With the paper already folded, in each region, you are going to stretch, flip and scale Network 2 onto it to fit the size of the region.
Then whenever there is a joint on Network 2, you’re going to fold the paper again.
So you have three regions in Network 1, folding each everytime you see a new region in Network 2, will give you 9 regions in total.
Then for the final output, you unfold the paper and you have the final network.
Deep Neural Network
Instead of composition, we can have a single network with multiple layers and achieve the same result.
For example:
Notations
Organizing the notations from shallow neural networks:
- $K$: Depth of layers (number of hidden layers)
$D_k$: Width of layer $k$ (number of hidden units in layer $k$)
$K$ and $D_k$ are hyperparameters.
- $\inputx$: Input vector dimension $D_i$
First and $k$-th hidden layer
$$ \begin{align*} \hidden_1 &= \activate[\biasvec_0 + \weightmat_0 \inputx] \\[1em] \hidden_k &= \activate[\biasvec_{k-1} + \weightmat_{k-1} \hidden_{k-1}] \end{align*} $$
$\outputy$: Output vector dimension $D_o$
$$ \outputy = \biasvec_K + \weightmat_K \hidden_K $$
Capacity of the Network
The capacity of the network is the total number of hidden units:
$$ \sum_{k=1}^{K} D_k $$
Comparison to Shallow Networks
Both Can Approximate Any Function
Shallow networks are mimiced by deep networks where all the other hidden layers except the first are just identity functions.
So both shallow and deep networks obey the universal approximation theorem.
Deep Networks Have More Representational Power
For the same number of hidden units, deep networks have more representational power, meaning they create more parameters and linear regions.
For a single input-output network, having 6 hidden units in a single hidden layer creates $12 + 7 = 19$ parameters.

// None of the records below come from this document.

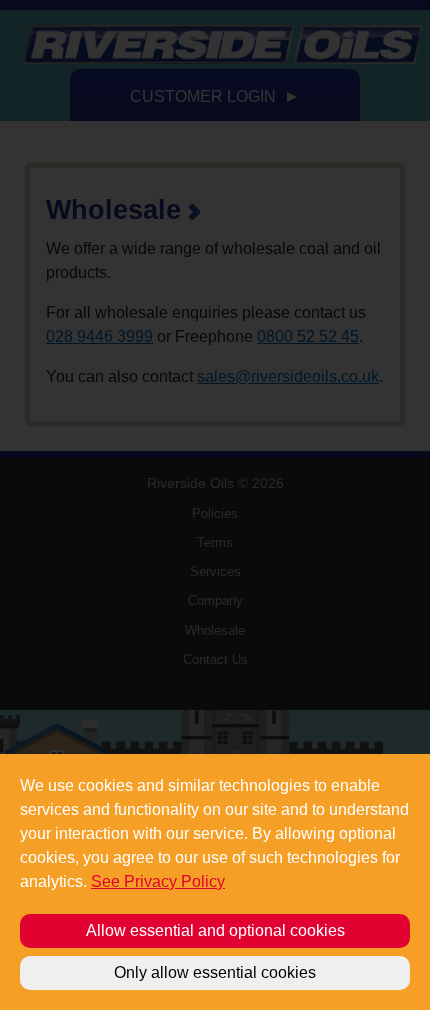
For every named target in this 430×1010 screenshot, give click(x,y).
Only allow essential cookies (215, 972)
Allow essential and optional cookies (215, 930)
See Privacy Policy (158, 881)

Splitting the 6 hidden units into 2 hidden layers with 3 hidden units each creates $6 + 4 + 4 + 6 = 20$ parameters.
In terms of linear regions, refer back to the folding analogy above.
The number of regions gets multiplied each layer, while increase in regions in a shallow network is additive. Therefore, deep networks generally create more linear regions.

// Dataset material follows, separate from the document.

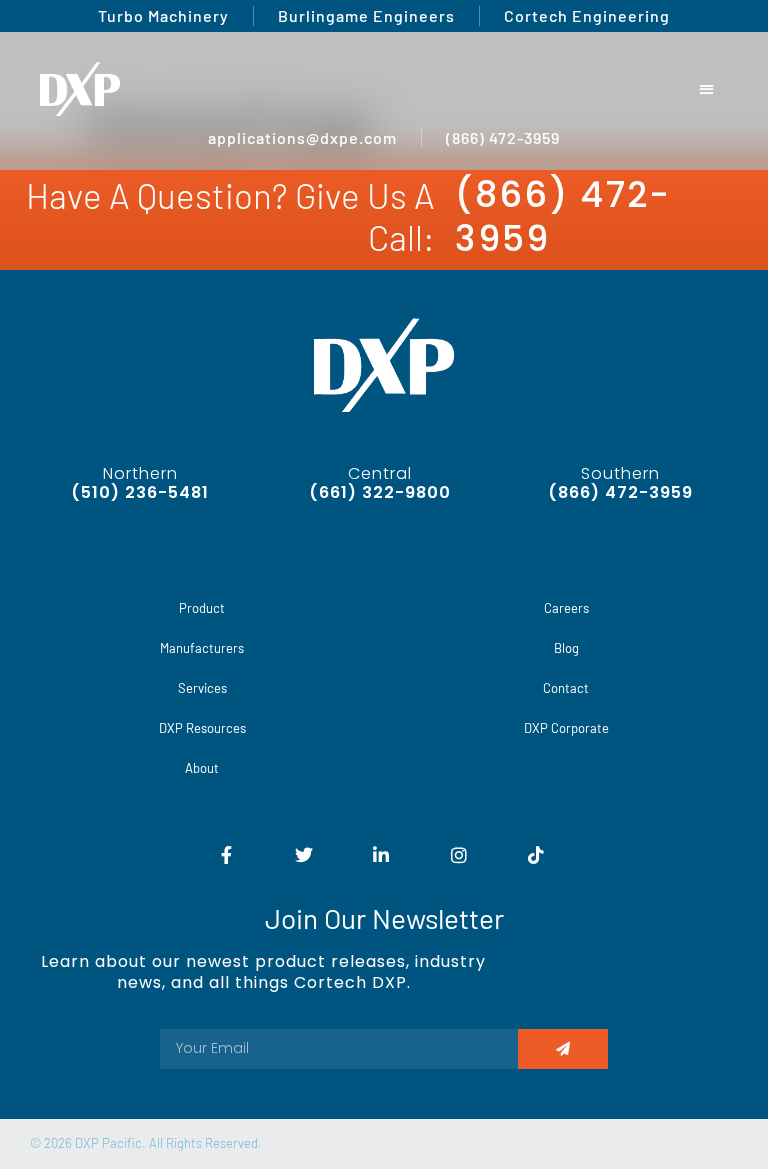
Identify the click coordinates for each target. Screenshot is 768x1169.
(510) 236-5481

Dependencies and Symmetries Among Regions
Deep layers are sequentially dependent on each other, and we can imagine from the folding analogy that each regions contain some symmetries.
So just because deep networks have more linear regions, we cannot always say this is desirable.
Whether we want this effect depends on the nature of the problem.
Depth Efficiency
We said that both shallow and deep networks can approximate any function.
However, there are some cases (not all) that require exponentially more hidden units in a shallow network than in a deep network.
Some tasks can be done with a few hundred hidden units in multiple layers, but require millions of hidden units in a single layer.
Again, whether this effect is desirable depends on the nature of the problem.
Large, Structured Inputs
Images, when flattened into a single vector, can easily have millions of input dimensions.
Even with a single layer, a fully connected network creates a real computational burden.
Also, in the case of images, we don’t always want to treat each pixel as an independent feature. Sometimes we want to lump together pixels and process them in local groups.
Deep networks such as convolutional neural networks (CNNs) can handle this by making the inputs go thorough multiple pooling and convolutional layers.
It is not feasible to do this with a single layer.
Training and Generalization
Upto a certain number of hidden layers, it is easier to train deep networks than shallow networks. However, as more layers are added, the training becomes more difficult for deep networks.
But another advantage of deep networks is that they generalize better on unseen data compared to shallow networks.
But we don’t really know why this is the case.